Slippery slope alert in the heartland: A Missouri couple are being applauded by PROMO, the GLBT advocacy group in Missouri, for supporting their very young child "coming out" as transgender -- starting at the age of two-and-a-half! This is unreal. Also involved are the Safe Schools Coalition of Missouri and "Growing American Youth" of Missouri.

PROMO is "Missouri's statewide organization advocating for lesbian, gay, bisexual, and transgender equality through legislative action, electoral politics, grassroots organizing, and community education." They sent this out a few days ago in recognition of National Coming Out Day:

I was lucky enough to talk to a mom from St. Charles who comes out every day as a mother of a transgender child. The first time I heard her story as she came out to me as an openly transgender family, I was choked up over the phone because I was so proud knowing there are families like hers who step up, come out, and stand strong together every day. I wanted to share her family's story with you to celebrate all of the differences and similarities in each of our coming out stories. I hope this mom's story inspires you to come out for yourself and to come out for those around you.
Hello,


We are the parents of a seven-year-old transgender son. He came out to us when he was just two years and eight months old.

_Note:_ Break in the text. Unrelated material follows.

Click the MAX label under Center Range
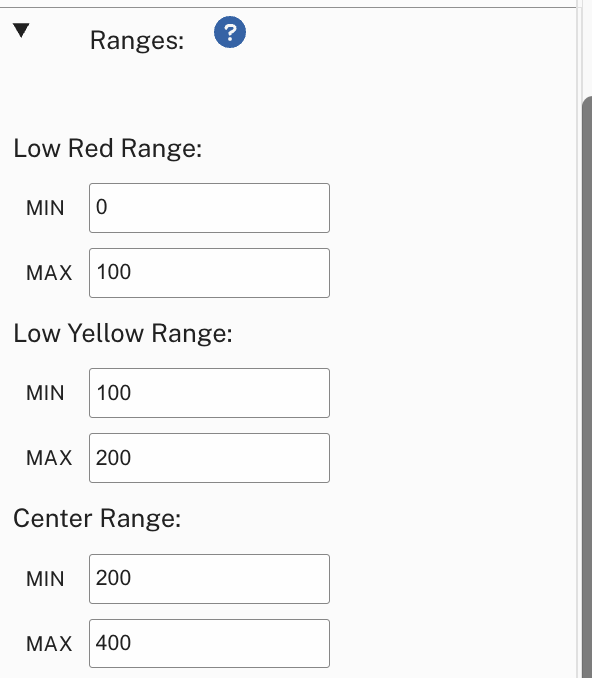click(x=49, y=644)
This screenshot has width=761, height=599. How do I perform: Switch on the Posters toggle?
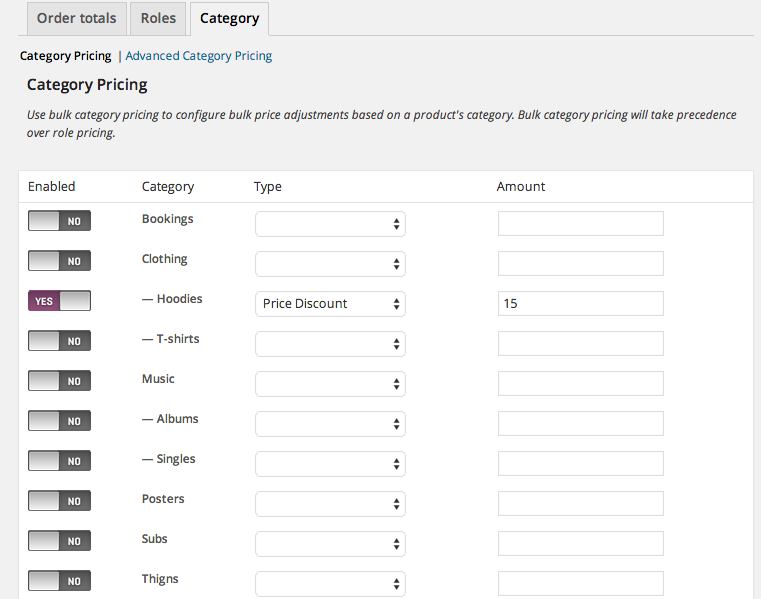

As young as our child was, he has always made it clear that he wanted people to "know" who he was and seldom missed an opportunity to let a family member or close friend know that he was actually a boy -- not a girl. As he grew, so did his insistence that he was a boy. I so admired his strength and courage.


As his parents, and once we understood that "he knows who he is," we came to the conclusion early that forcing him to live as something he is not would be heartless and cruel. God does not make mistakes. And God gave us this beautiful and courageous child who I grow prouder of every single day.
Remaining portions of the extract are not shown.